4. The system of claim 3, wherein the sensor data includes the audio data and the image data.

5. The system of claim 1, wherein sensor array system comprises:

a position sensor configured to provide position data corresponding to the operations of the industrial equipment;

an audio sensor configured to provide audio data corresponding to the operations of the industrial equipment; and

an image sensor configured to provide image data corresponding to the operations of the industrial equipment.

6. The system of claim 5, wherein the sensor data comprises, the position data, the audio data and the image data.

7. The system of claim 1, wherein the controller comprises an operations profile module, an image recognition module, a synchronization module, and a display manager.

8. The system of claim 1, wherein the controller comprises an operations profile module configured to receive sensor data associated with operation of a well device and generate the operational data based on the sensor data that corresponds to operational profiles of the operation of the industrial equipment.

9. The system of claim 1, wherein the controller comprises an image recognition module configured to implement image recognition methodology to determine image parameters associated with image data.

10. The system of claim 1, wherein the controller comprises a synchronization module configured to synchronizes the sensor data by comparing timestamps associated with the sensor data and detecting errors associated with the timestamps using a timestamp correction algorithm.

11. A method comprising:

obtaining, from a sensor array system, sensor data corresponding to an operation of a well device of an oil or gas facility;

determining, based on the sensor data, operational data corresponding to an operational profile of operations of the well device;

generating display data corresponding to at least one of the operational data or the sensor data; and

operating a display device to provide the display data to a user.

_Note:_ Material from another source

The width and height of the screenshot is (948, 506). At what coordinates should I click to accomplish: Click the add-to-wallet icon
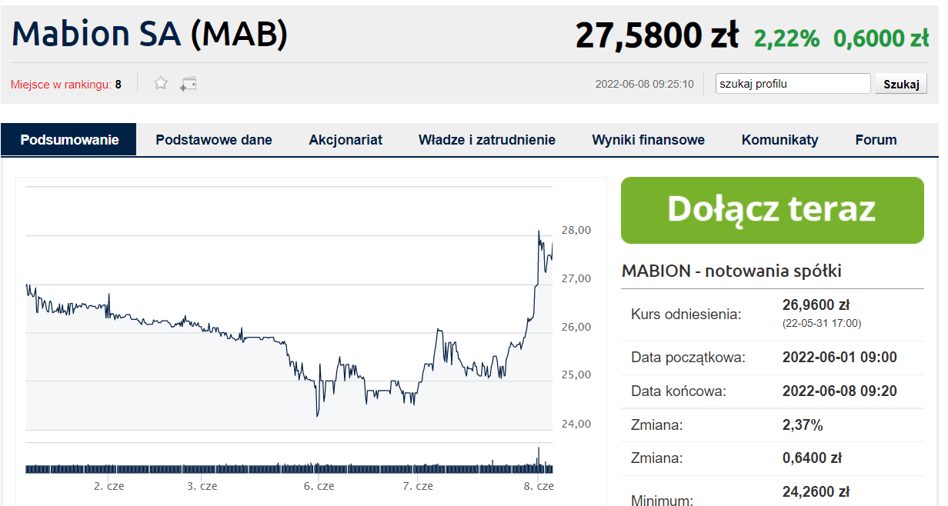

12. The method of claim 11, wherein the sensor array system is positioned remote of the well device.

13. The method of claim 11, wherein sensor array system comprises:

an audio sensor configured to provide audio data corresponding to operations of the well device; and

an image sensor configured to provide image data corresponding to the operations of the well device.

14. The method of claim 11, further comprising:

receiving sensor data associated with the operation of the well device and generate the operational data based on the sensor data that corresponds to operational profiles of the operation of the industrial equipment.

15. The method of claim 11, further comprising:

implementing an image recognition methodology to determine image parameters associated with image data.

16. The method of claim 11, further comprising:

synchronizing the sensor data by comparing timestamps associated with the sensor data and detecting errors associated with the timestamps using a timestamp correction algorithm.

17. A system for use with equipment configured to provide operations of an oil or gas facility and a sensor array system configured to provide sensor data associated with the operations of the equipment, the system comprising:

a controller configured to:

receive, from the sensor array system, sensor data corresponding to the operations of the equipment;

determine, based on the sensor data, operational data corresponding to an operational profile of the operations of the equipment;

provide display data corresponding to at least one of the operational data or the sensor data; and

operate a display device to provide the display data to a user.

18. The system of claim 17, wherein the controller comprises an operations profile module configured to receive sensor data associated with operation of a well device and generate the operational data based on the sensor data that corresponds to operational profiles of the operation of the equipment.

19. The system of claim 17, wherein the controller comprises an image recognition module configured to implement image recognition methodology to determine image parameters associated with image data.

20. The system of claim 17, wherein the controller comprises a synchronization module configured to synchronizes the sensor data by comparing timestamps associated with the sensor data and detecting errors associated with the timestamps using a timestamp correction algorithm.